**What this task involves:** Every single record needs to be restated word for word.

**Supplied information:**
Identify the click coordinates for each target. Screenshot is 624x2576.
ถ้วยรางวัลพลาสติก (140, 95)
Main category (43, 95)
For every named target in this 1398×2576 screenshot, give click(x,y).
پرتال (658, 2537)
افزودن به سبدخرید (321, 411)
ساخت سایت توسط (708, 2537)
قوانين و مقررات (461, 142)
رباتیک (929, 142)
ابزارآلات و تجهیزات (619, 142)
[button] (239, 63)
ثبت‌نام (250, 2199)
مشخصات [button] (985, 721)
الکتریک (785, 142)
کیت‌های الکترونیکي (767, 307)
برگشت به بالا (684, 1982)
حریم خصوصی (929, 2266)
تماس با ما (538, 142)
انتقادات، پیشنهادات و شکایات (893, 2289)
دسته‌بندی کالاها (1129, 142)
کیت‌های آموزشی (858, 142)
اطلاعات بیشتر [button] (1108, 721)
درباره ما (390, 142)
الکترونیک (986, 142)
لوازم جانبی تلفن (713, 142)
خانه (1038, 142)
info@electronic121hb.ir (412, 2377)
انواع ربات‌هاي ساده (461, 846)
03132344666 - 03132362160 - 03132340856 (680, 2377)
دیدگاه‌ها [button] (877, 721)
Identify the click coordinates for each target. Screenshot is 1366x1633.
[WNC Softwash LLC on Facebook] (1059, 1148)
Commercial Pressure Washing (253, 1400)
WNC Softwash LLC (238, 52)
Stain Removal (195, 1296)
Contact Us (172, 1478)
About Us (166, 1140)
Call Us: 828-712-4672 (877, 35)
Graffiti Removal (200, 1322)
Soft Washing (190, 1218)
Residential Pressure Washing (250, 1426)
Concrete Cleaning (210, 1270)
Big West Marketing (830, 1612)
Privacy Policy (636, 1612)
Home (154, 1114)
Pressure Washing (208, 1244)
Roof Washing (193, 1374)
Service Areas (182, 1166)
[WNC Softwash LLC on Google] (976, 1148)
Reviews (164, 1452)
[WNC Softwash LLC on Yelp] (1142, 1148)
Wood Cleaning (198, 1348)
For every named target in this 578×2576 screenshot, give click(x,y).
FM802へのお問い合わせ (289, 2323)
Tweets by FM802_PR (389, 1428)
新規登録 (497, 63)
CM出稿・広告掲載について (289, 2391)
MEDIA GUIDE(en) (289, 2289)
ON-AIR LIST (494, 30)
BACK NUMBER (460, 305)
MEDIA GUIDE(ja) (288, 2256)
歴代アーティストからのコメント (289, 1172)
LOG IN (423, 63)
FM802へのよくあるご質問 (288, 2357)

**Task output:**
Identify the click coordinates for each target. Screenshot is 624x2576.
ถ้วยรางวัลพลาสติก (140, 95)
Main category (43, 95)
For every named target in this 1398×2576 screenshot, give click(x,y).
پرتال (658, 2537)
افزودن به سبدخرید (321, 411)
ساخت سایت توسط (708, 2537)
قوانين و مقررات (461, 142)
رباتیک (929, 142)
ابزارآلات و تجهیزات (619, 142)
[button] (239, 63)
ثبت‌نام (250, 2199)
مشخصات [button] (985, 721)
الکتریک (785, 142)
کیت‌های الکترونیکي (767, 307)
برگشت به بالا (684, 1982)
حریم خصوصی (929, 2266)
تماس با ما (538, 142)
انتقادات، پیشنهادات و شکایات (893, 2289)
دسته‌بندی کالاها (1129, 142)
کیت‌های آموزشی (858, 142)
اطلاعات بیشتر [button] (1108, 721)
درباره ما (390, 142)
الکترونیک (986, 142)
لوازم جانبی تلفن (713, 142)
خانه (1038, 142)
info@electronic121hb.ir (412, 2377)
انواع ربات‌هاي ساده (461, 846)
03132344666 - 03132362160 - 03132340856 (680, 2377)
دیدگاه‌ها [button] (877, 721)
Identify the click coordinates for each target. Screenshot is 1366x1633.
[WNC Softwash LLC on Facebook] (1059, 1148)
Commercial Pressure Washing (253, 1400)
WNC Softwash LLC (238, 52)
Stain Removal (195, 1296)
Contact Us (172, 1478)
About Us (166, 1140)
Call Us: 828-712-4672 (877, 35)
Graffiti Removal (200, 1322)
Soft Washing (190, 1218)
Residential Pressure Washing (250, 1426)
Concrete Cleaning (210, 1270)
Big West Marketing (830, 1612)
Privacy Policy (636, 1612)
Home (154, 1114)
Pressure Washing (208, 1244)
Roof Washing (193, 1374)
Service Areas (182, 1166)
[WNC Softwash LLC on Google] (976, 1148)
Reviews (164, 1452)
[WNC Softwash LLC on Yelp] (1142, 1148)
Wood Cleaning (198, 1348)
For every named target in this 578×2576 screenshot, give click(x,y).
FM802へのお問い合わせ (289, 2323)
Tweets by FM802_PR (389, 1428)
新規登録 (497, 63)
CM出稿・広告掲載について (289, 2391)
MEDIA GUIDE(en) (289, 2289)
ON-AIR LIST (494, 30)
BACK NUMBER (460, 305)
MEDIA GUIDE(ja) (288, 2256)
歴代アーティストからのコメント (289, 1172)
LOG IN (423, 63)
FM802へのよくあるご質問 (288, 2357)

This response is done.